Pouvons-nous en débattre ? Cela vaut-il la peine de s’attarder un peu sur l’heure à laquelle madame doit rentrer ? Il m’aura fallu entendre mes copines en parler autour d’un verre.

Nous sommes chez Watos, un des bars les plus fréquentés à Bujumbura. La musique est un peu forte, mais ça n’empêche pas les gens de discuter, tout en sirotant chacun sa bière. Ça fait juste une demie heure que nous sommes assises, à 4, autour d’une petite table ronde. Soudain, un téléphone sonne, c’est Nadia, la maman branchée, piercing sur le nez, arborant des gourmettes sur les deux pieds, que l’on appelle. Elle s’éloigne un peu pour répondre, et nous, nous continuons à papoter. Nos bouteilles sont encore remplies, à moitié. Quand Nadia revient, elle lance : « À peine je vide mon premier verre et  mon mari veut savoir à quelle heure je rentre », dit-elle  en levant les yeux vers le ciel.  « C’est toujours comme ça quand je sors », ajoute-t-elle. Et hop, le débat est lancé.

Émelyne, dégourdie, toujours le sourire aux lèvres, lance : « Mais qu’il t’appelle, c’est normal, savoir où tu es, il n’y a rien de mal. Mais s’il le fait à chaque fois que tu sors, c’est que tu l’as habitué à ça. Moi aussi, c’était pareil ». Elle ajoute que si elle devait passer quelque part après le boulot, c’était un long processus de négociation qui n’aboutissait pas. Son mari voulait qu’elle passe d’abord à la maison voir si tout va bien, si les enfants ont mangé. Mais en faisant ce détour, des fois elle se retrouvait à annuler ses programmes. Aujourd’hui, elle dit que cela a changé, lorsqu’elle a dit à son mari que ça ne lui convenait pas, et il a un peu compris. « Si j’ai un autre programme après le travail, j’y vais. Je lui ai fait comprendre que je ne faisais rien de mal dehors, qui puisse nuire à sa réputation, et que ma famille compte avant tout. Je ne sors même pas souvent ».   

Un autre téléphone sonne, c’est le mari de Linda qui appelle. La même question revient : « Tu as vu l’heure ? ». Là, on éclate de rire. Dans moins d’une heure, les quatre femmes réunies autour d’une table avaient eu droit chacune à l’appel de leurs maris.
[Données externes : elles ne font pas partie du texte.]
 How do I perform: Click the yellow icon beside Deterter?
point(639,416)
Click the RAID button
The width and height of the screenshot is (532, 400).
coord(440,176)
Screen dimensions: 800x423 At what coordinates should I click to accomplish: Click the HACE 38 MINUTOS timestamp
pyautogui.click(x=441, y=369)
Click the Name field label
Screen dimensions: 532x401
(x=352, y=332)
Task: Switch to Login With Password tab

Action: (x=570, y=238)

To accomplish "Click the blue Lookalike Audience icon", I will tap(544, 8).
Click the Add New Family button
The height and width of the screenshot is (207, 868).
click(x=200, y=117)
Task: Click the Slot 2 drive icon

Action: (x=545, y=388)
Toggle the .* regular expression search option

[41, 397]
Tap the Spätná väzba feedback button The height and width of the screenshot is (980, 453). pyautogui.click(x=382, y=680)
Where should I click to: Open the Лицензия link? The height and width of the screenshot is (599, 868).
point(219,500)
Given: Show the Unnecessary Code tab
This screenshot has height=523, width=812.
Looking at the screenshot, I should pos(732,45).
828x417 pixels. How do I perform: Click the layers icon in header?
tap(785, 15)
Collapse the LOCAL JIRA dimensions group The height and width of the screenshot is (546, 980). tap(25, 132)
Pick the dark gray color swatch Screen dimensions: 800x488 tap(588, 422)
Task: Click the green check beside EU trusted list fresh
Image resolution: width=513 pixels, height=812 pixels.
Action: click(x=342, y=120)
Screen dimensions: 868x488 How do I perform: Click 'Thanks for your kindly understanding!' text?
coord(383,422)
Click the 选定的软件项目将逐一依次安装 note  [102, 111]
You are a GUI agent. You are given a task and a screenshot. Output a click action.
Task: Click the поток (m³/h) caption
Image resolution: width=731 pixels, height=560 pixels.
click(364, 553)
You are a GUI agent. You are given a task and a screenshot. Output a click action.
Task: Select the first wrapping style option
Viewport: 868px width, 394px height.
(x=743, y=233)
Leur manquent-elles ? Je ne crois pas.

« Ntituri ibirara »

« Ce qui m’étonne, dit Alice, d’habitude un peu réservée, c’est que quand le mien  sort, je l’appelle rarement pour lui demander quand il rentre. Si je le fais, il me dit : Dans une heure, ma chérie, attends-moi ». Au début, Linda l’attendait mais elle finissait par s’endormir au salon pour être réveillée par les chants et les piqûres des moustiques. «  Mais finalement, ils sont tous les mêmes ? », s’exclame Bertille, la plus gentille, toute menue, la main sur le front. « Moi quand j’étais encore chez mes parents, ma mère m’appelait  tout le temps quand j’étais dehors, et maintenant, c’est mon mari !! Mais les gars, ntituri ibirara (nous ne sommes pas des dévergondées) ! »

À Alice de clore le débat avant de vider son verre et d’aller prendre son taxi qui la ramène chez elle : « Nos foyers comptent avant tout, mais nous avons besoin de souffler un peu aussi, comme eux. Ils le font d’ailleurs plus souvent que nous. Nous ne voulons pas prendre exemple sur eux, qu’ils le comprennent, mais qu’ils sachent aussi que nous sommes des adultes, et nous ne sommes pas moins responsables quand nous ne sommes pas à la maison. »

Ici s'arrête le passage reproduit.